On Friday night, President Joe Biden’s Office of the Director of National Intelligence (ODNI) released to Congress a 10-page summary of U.S. intelligence on the potential links between China’s Wuhan Institute of Virology (WIV) and the COVID-19 pandemic. The summary claims there is no direct evidence that Covid-19 came from the laboratory.
But the summary did not reveal the names of the WIV scientists who fell ill in the fall of 2019, as the law, Public Act 118-2, requires. And multiple sources within the US government told both Public and The Wall Street Journal that the names of the researchers who fell ill were Ben Hu, Yu Ping, and Yan Zhu, and that they were the first three people to contract COVID-19.

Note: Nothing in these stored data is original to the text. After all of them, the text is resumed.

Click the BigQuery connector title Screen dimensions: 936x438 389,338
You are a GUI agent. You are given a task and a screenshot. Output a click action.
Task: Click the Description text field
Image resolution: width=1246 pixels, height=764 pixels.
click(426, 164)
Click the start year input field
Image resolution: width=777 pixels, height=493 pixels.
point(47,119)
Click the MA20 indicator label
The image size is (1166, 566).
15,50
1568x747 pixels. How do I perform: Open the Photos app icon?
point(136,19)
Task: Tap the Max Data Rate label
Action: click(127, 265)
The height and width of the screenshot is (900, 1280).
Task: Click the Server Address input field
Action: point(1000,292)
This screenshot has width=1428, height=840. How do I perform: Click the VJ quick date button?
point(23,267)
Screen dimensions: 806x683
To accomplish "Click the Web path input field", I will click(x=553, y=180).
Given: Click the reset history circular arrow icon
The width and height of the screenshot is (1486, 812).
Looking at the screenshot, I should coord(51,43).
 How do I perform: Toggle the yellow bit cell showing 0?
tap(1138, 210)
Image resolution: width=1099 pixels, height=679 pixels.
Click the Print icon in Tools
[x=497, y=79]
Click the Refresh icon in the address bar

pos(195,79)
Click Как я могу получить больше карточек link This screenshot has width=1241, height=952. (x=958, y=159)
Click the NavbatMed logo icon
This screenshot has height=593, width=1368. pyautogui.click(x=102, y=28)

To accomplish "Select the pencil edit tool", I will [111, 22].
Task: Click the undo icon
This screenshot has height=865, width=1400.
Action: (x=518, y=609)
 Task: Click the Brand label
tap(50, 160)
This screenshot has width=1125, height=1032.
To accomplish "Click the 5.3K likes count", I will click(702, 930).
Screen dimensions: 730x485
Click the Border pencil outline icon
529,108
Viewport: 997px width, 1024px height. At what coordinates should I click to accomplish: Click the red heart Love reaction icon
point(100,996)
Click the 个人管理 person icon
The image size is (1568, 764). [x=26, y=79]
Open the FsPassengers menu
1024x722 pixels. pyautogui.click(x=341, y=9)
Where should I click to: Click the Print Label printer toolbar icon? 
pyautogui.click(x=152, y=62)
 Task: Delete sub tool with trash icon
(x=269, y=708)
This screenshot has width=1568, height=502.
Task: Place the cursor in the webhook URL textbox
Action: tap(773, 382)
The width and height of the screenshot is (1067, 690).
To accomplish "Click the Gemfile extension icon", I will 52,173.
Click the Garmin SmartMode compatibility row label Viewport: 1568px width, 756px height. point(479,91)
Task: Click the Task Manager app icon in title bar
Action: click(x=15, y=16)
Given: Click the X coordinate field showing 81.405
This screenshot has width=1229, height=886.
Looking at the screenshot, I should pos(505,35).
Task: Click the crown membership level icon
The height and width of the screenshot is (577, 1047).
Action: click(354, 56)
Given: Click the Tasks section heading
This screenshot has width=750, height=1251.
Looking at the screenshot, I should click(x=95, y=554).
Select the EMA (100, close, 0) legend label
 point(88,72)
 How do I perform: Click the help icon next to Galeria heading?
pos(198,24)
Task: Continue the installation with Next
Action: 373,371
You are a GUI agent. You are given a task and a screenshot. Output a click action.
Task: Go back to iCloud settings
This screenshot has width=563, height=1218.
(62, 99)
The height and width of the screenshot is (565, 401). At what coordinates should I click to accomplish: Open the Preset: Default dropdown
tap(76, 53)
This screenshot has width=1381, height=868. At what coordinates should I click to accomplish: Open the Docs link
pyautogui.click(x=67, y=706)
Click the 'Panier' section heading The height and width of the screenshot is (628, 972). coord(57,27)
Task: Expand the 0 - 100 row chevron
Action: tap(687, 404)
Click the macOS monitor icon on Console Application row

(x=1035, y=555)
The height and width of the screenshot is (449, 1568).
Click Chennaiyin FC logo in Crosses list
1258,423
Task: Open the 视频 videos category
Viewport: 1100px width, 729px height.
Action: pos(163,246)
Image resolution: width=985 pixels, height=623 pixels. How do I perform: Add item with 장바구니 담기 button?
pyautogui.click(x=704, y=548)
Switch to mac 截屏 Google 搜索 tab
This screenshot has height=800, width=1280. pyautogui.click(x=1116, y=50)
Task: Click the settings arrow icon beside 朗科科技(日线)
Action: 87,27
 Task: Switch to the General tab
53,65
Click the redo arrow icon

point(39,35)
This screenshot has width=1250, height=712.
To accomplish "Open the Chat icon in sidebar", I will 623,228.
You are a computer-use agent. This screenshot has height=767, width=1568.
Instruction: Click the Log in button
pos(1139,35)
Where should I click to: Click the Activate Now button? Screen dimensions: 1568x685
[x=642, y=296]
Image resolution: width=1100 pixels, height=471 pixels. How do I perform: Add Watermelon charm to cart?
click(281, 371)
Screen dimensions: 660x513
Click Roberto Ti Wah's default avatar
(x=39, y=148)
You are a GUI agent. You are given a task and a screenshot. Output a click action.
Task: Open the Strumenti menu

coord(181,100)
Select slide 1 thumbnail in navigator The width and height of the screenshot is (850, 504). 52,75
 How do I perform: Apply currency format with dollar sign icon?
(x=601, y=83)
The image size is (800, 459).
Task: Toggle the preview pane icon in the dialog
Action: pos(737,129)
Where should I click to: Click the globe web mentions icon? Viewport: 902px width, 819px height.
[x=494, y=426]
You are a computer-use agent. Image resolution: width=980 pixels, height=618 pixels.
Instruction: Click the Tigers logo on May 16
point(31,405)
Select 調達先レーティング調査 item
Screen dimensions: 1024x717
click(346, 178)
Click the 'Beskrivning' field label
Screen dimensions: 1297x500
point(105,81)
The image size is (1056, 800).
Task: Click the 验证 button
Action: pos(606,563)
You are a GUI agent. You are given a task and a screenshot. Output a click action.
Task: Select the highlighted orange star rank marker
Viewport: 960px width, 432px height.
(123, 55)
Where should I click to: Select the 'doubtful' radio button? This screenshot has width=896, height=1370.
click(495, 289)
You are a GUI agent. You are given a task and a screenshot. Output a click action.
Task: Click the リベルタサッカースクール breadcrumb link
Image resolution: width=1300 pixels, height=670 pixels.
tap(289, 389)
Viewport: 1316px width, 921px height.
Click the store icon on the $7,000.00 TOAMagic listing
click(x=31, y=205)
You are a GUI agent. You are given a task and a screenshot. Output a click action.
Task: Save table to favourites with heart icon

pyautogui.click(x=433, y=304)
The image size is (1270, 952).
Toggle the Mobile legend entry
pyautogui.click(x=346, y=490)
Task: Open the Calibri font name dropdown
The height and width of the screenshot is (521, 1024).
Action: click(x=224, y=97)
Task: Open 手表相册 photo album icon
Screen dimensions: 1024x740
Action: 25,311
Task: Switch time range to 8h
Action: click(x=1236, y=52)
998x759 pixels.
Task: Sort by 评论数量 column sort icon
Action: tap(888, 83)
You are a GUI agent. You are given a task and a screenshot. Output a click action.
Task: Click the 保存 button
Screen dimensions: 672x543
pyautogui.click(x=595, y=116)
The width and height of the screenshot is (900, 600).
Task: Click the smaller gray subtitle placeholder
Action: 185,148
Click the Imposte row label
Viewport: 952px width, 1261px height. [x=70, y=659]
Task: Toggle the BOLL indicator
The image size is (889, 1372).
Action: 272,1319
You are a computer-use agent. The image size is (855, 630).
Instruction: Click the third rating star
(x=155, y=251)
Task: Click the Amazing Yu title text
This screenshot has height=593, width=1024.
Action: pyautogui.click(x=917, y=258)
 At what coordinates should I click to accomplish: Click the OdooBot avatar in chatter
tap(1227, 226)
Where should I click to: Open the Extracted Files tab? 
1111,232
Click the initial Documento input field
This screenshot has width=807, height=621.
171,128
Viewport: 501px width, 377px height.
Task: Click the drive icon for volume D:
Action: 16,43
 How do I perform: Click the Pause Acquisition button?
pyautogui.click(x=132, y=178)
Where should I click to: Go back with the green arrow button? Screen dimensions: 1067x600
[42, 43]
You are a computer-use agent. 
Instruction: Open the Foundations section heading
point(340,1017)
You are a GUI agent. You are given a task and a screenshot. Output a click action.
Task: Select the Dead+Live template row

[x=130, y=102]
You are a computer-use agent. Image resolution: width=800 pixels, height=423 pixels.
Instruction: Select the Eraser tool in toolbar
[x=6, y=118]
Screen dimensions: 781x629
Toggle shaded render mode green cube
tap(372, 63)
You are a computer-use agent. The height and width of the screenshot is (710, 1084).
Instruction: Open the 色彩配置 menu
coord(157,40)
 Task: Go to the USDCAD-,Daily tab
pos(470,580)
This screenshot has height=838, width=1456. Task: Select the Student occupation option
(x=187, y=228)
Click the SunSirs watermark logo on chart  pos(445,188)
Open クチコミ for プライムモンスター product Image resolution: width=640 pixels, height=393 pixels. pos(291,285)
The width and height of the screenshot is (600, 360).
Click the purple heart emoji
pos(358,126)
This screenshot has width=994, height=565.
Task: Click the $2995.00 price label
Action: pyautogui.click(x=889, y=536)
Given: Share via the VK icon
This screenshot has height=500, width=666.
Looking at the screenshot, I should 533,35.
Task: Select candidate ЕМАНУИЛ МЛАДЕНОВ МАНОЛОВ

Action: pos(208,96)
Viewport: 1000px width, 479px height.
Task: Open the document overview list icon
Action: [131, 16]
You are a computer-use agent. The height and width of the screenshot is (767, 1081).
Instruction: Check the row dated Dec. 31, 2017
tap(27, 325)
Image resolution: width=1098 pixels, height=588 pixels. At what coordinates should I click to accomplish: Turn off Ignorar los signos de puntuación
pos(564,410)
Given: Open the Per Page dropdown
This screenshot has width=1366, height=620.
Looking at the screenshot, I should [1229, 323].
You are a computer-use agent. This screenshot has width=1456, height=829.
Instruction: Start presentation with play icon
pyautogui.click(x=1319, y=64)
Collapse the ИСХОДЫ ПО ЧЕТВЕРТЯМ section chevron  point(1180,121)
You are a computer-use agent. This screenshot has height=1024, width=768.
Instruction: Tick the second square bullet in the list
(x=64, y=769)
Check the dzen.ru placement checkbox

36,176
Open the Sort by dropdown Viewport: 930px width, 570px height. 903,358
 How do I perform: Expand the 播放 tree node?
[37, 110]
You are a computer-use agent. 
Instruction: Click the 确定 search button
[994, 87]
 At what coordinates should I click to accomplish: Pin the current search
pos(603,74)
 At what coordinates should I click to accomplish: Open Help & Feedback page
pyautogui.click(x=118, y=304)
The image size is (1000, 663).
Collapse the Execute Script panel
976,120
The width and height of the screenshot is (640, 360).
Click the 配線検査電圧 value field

The “Director of National Intelligence shall,” reads the Act, “declassify any and all information…including… researchers at the Wuhan Institute of Virology who fell ill in autumn 2019, including for any such researcher.. (i) the researcher’s name; (ii) the researcher’s symptoms” and other information.
The ODNI summary did discuss the researchers who fell ill, but it said, “We have no indications that any of these researchers were hospitalized because of the symptoms consistent with COVID-19.”
A few hours after the ODNI release, Science magazine published an article quoting Hu and other researchers strenuously denying that they had been sick with COVID-19.
However, neither the author of the Science article, Jon Cohen, nor anyone else with the magazine contacted us for comment before publishing the article. Cohen did not quote a single person critical of the theory that COVID-19 came from nature. And Cohen’s article suggests that the scientists who believe a lab leak is the most plausible origin of the pandemic are partisan Republican conspiracy theorists.